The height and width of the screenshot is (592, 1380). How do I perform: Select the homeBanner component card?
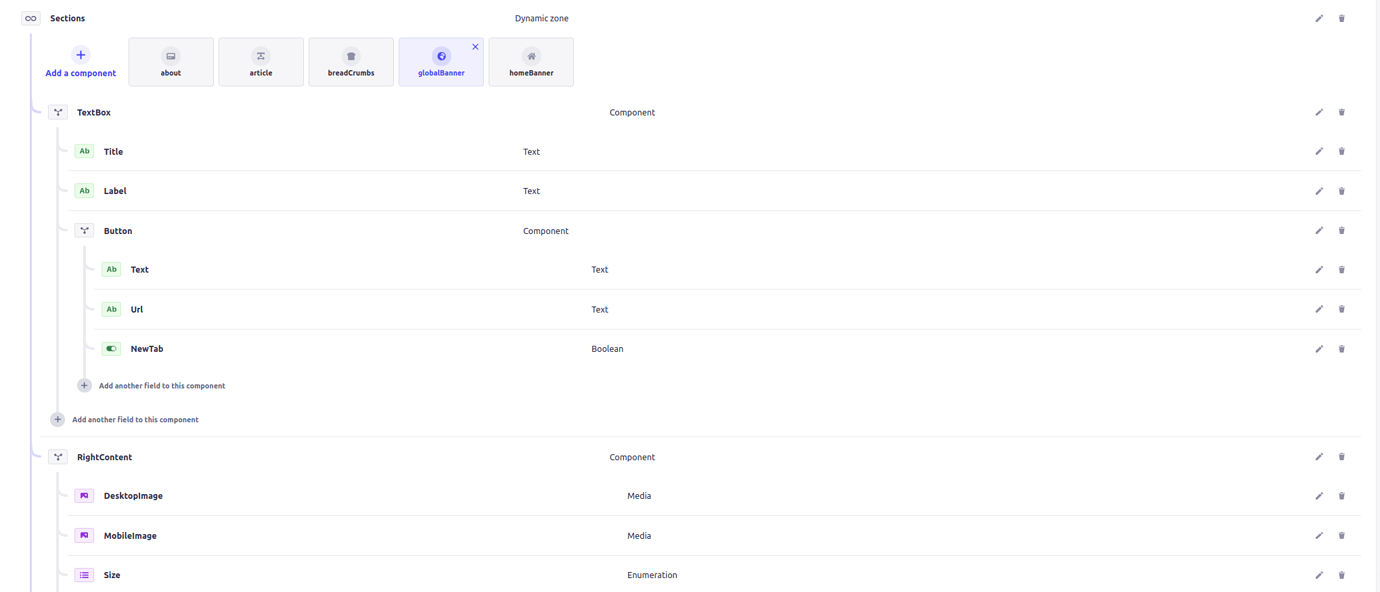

____

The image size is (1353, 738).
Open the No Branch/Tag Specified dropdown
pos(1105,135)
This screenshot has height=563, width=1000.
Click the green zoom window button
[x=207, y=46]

____

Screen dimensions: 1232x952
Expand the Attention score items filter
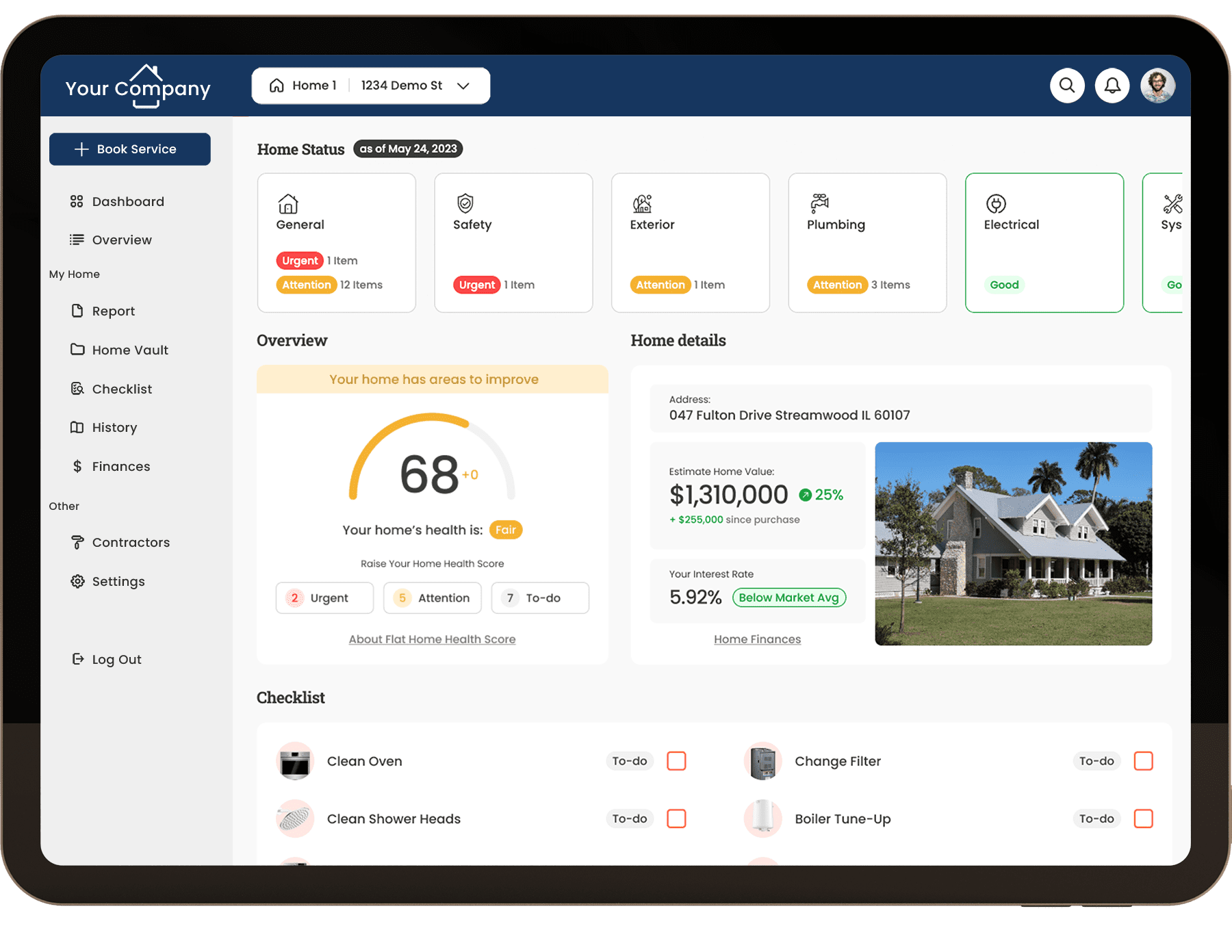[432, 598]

____

**Required task:** Switch "dropdown" to "menu" in the rows from the line with "The image size is (1353, 738)." to the line with "[x=207, y=46]", and return only those lines with everything else unchanged.

**Task response:**
The image size is (1353, 738).
Open the No Branch/Tag Specified menu
pos(1105,135)
This screenshot has height=563, width=1000.
Click the green zoom window button
[x=207, y=46]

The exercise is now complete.